Thanks for writing such full replies. They’re appreciated.

Just one explanation, hopefully not too enigmatic:

I have for some time thought that many mathematicians don't understand what they are doing. I don't mean this in a nasty disparaging sense, but just as a comment to be taken at face value. The mathematicians I have encountered all seem to believe they are discovering a world of eternal Platonic truth: they think that 2 + 2 = 4 was true long before humanity existed. Whereas to me it seems obvious that maths is a very clever, effective, invented construction, a distant cousin to music and chess, rather than eternal truth.

Because thermodynamics is such an egregious example of an invented story couched in invented terms (like temperature), which on other scales are quite inappropriate, I then began to suspect physicists of a similar fault, namely of believing that they are inventing models that approximate ever more closely to a presently still rather mysterious 'real' world, which somehow (fortunately) just is. An their final goal, an ultimate unified and accurate Theory of Everything, seemed to me unattainable while parts of it were just special inventions like thermodynamics.
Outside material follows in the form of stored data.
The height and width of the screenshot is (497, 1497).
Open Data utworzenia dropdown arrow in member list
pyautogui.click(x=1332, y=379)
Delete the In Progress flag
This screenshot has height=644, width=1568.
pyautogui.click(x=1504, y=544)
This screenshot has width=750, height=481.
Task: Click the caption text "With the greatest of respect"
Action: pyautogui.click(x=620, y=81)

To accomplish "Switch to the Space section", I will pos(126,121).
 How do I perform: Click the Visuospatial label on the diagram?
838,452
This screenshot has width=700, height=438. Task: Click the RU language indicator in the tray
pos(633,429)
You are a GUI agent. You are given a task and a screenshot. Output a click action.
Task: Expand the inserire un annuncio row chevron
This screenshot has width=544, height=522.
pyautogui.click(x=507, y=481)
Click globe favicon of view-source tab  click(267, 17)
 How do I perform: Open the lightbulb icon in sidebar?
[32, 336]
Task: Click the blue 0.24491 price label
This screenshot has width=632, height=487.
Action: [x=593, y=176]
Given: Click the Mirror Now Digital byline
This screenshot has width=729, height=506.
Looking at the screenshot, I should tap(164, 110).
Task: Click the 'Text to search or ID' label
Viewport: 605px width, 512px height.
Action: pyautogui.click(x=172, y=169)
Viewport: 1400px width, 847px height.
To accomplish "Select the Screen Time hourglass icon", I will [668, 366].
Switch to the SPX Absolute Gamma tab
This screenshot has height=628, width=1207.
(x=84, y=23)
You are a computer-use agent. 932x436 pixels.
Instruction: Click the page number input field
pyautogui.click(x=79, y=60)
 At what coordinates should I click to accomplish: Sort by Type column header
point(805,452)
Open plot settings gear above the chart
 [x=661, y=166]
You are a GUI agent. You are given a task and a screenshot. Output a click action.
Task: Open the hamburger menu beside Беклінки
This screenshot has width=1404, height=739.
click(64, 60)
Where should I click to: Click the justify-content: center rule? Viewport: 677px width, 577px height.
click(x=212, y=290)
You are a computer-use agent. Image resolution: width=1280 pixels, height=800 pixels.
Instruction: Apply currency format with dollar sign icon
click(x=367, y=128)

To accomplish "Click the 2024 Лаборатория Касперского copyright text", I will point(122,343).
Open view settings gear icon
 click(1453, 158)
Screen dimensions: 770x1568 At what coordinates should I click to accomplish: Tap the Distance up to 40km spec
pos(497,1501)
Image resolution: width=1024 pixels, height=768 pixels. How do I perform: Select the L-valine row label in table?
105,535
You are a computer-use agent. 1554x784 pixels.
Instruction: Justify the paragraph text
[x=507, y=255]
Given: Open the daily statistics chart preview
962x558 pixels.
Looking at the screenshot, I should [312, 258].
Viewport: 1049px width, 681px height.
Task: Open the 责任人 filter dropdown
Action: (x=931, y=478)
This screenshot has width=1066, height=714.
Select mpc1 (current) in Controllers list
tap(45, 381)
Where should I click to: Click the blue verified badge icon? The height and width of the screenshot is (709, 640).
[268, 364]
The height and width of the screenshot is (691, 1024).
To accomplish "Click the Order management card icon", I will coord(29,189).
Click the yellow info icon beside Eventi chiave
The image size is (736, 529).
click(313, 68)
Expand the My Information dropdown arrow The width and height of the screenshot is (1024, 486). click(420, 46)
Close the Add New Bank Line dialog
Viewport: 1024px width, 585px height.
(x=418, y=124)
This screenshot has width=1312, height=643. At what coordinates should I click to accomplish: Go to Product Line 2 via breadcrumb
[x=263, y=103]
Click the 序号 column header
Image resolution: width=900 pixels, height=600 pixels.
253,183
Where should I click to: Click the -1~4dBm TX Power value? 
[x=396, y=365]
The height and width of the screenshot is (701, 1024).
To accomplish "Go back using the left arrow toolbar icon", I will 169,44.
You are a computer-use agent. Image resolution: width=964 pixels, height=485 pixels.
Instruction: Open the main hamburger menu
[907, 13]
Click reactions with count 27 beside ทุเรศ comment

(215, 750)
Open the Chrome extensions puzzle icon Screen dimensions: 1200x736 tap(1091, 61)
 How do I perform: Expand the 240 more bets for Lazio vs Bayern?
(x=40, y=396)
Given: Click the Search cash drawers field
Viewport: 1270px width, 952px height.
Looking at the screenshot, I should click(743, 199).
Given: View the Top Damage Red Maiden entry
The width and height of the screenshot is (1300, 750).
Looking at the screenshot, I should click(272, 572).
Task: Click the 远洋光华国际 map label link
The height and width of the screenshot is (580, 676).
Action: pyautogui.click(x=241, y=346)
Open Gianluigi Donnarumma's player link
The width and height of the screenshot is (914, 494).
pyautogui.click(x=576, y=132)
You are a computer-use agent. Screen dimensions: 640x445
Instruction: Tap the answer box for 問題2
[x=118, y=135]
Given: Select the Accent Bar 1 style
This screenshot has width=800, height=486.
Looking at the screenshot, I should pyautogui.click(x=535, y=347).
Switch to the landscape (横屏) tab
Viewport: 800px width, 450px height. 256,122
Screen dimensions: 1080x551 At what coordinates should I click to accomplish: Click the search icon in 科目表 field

But, as you have explained, model building is an eminently practical activity (it also keeps
physicists off the streets). It may nevertheless be helpful to recognize what we are: just a loquatious species of African apes who have invented a sophisticated language (maths) to describe in various ways --- predictively and therefore usefully --- the circumstances we find ourselves in.

I liked your last comment particularly:
apeiron said:
Well-constructed things work and badly constructed things fall apart. What more is there to say?
 
  • #10
oldman said:
Can anyone tell me how a constructivist philosopher would view concepts in classical thermodynamics, say like the state variables pressure, temperature, internal energy, and entopy?

I read in Wikipedia that "Constructivists maintain that scientific knowledge is constructed by scientists and not discovered from the world ".

Any time you measure something, you use a chosen metric, scope, and usually have a purpose.

Knowledge is not 'data'. And even data is just a description.

Scientists choose what to study, and they build their knowledge on a theoretical framework which has a history, and a place in history, and society.

Zero degrees celcius is the freezing point of water... under predefined conditions.

Its not so much that scientific knowledge is constructed... but that all knowledge is. Knowledge of a rock is not a rock.
 
  • #11
oldman said:
The mathematicians I have encountered all seem to believe they are discovering a world of eternal Platonic truth: they think that 2 + 2 = 4 was true long before humanity existed. Whereas to me it seems obvious that maths is a very clever, effective, invented construction, a distant cousin to music and chess, rather than eternal truth.

As is being argued in the adjacent Hardy thread, there is actually something "more real" about certain kinds of mathematical truth, like pi, e and lie algebras, and also physical "truths" like the speed of light, zero degrees kelvin, and other constants of nature.

So could we say that pi would be pi in any possible world (of flat dimensionality of course)?

And maybe even absolute zero would be the same lowest temperature for any possible world? (Though of course, a world with a smaller Planck scale could get that much nearer to absolute zero).

There would be certain patterns of nature that would seem to be invariant, no matter how a world may be constructed. All that is required of the world is some global self-consistent uniformity and certain local facts would then always emerge the same.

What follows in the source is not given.